--- Provided data ---

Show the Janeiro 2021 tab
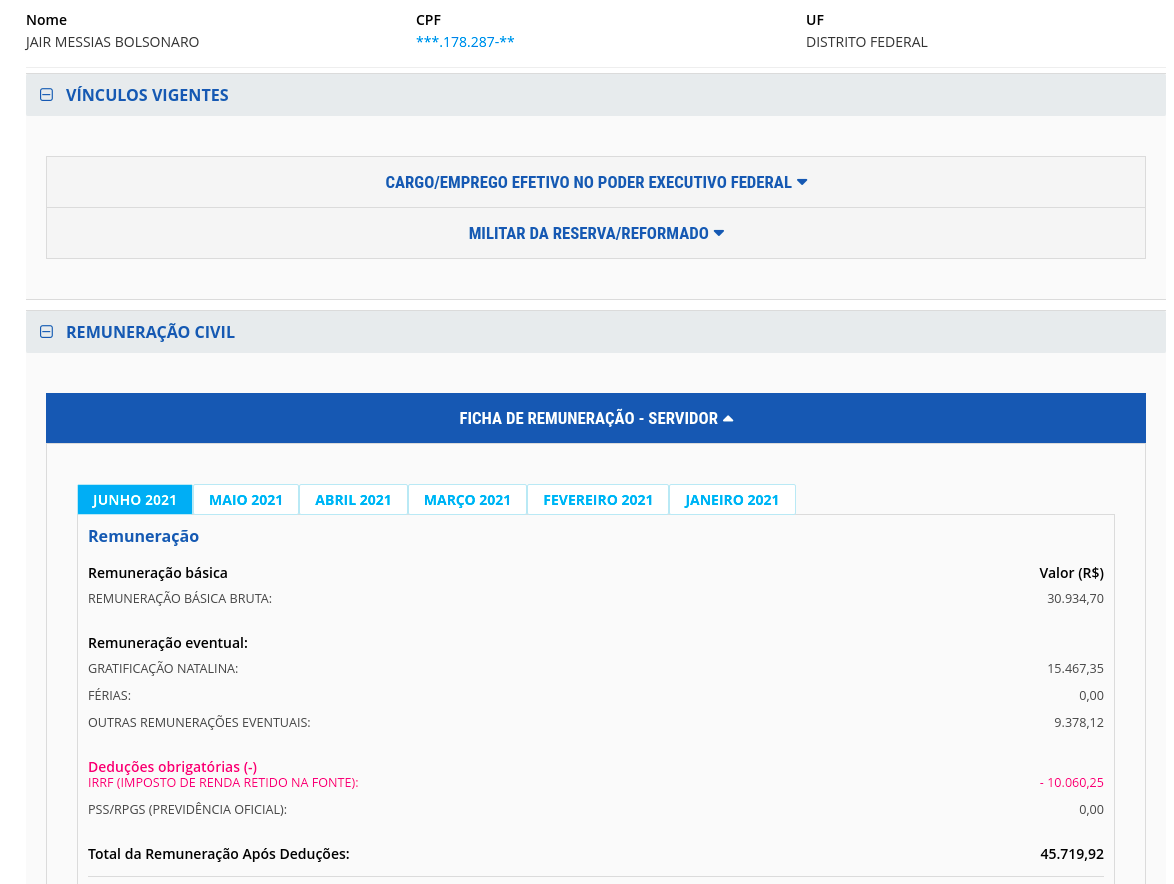The width and height of the screenshot is (1174, 884). coord(732,500)
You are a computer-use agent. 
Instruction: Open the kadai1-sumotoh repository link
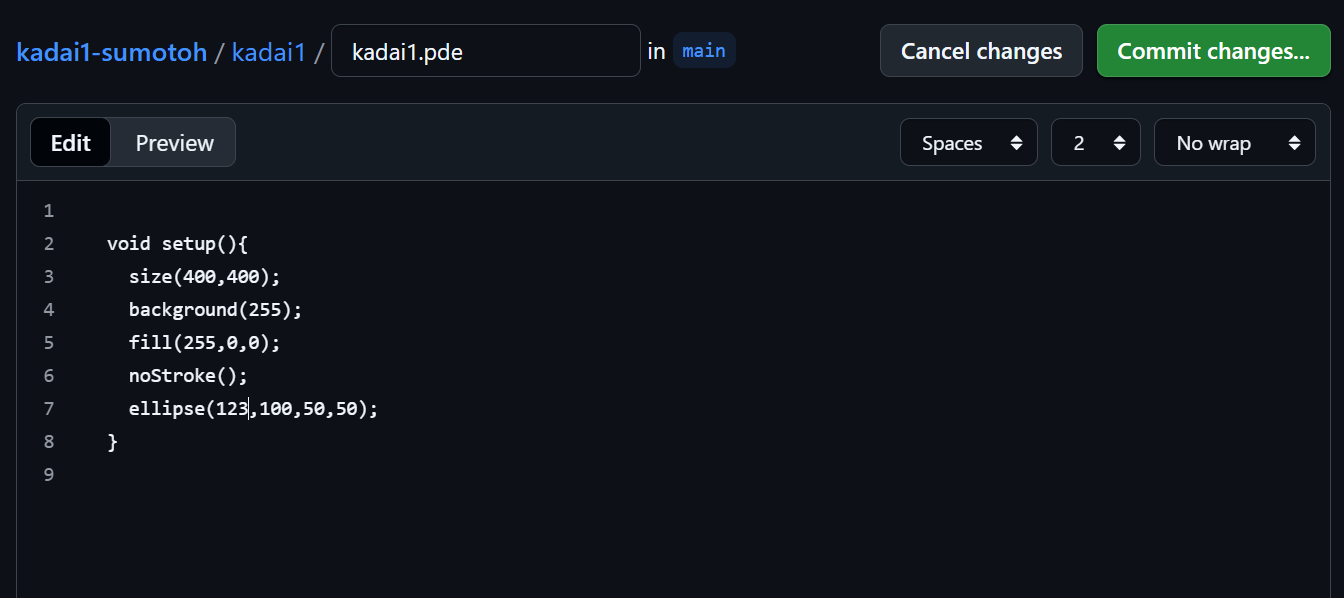coord(111,52)
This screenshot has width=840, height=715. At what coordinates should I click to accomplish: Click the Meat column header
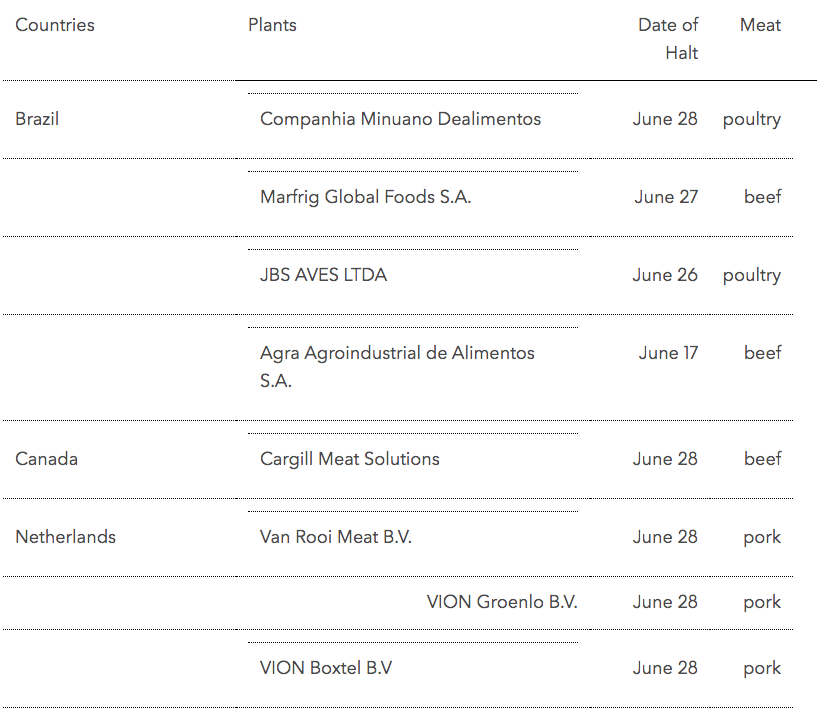coord(760,25)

---

Exact copies of all the entries, without any pictures, are what the answer must contain.

## Response to this task
Show the Janeiro 2021 tab
The width and height of the screenshot is (1174, 884). coord(732,500)
You are a computer-use agent. 
Instruction: Open the kadai1-sumotoh repository link
coord(111,52)
This screenshot has width=840, height=715. At what coordinates should I click to accomplish: Click the Meat column header
coord(760,25)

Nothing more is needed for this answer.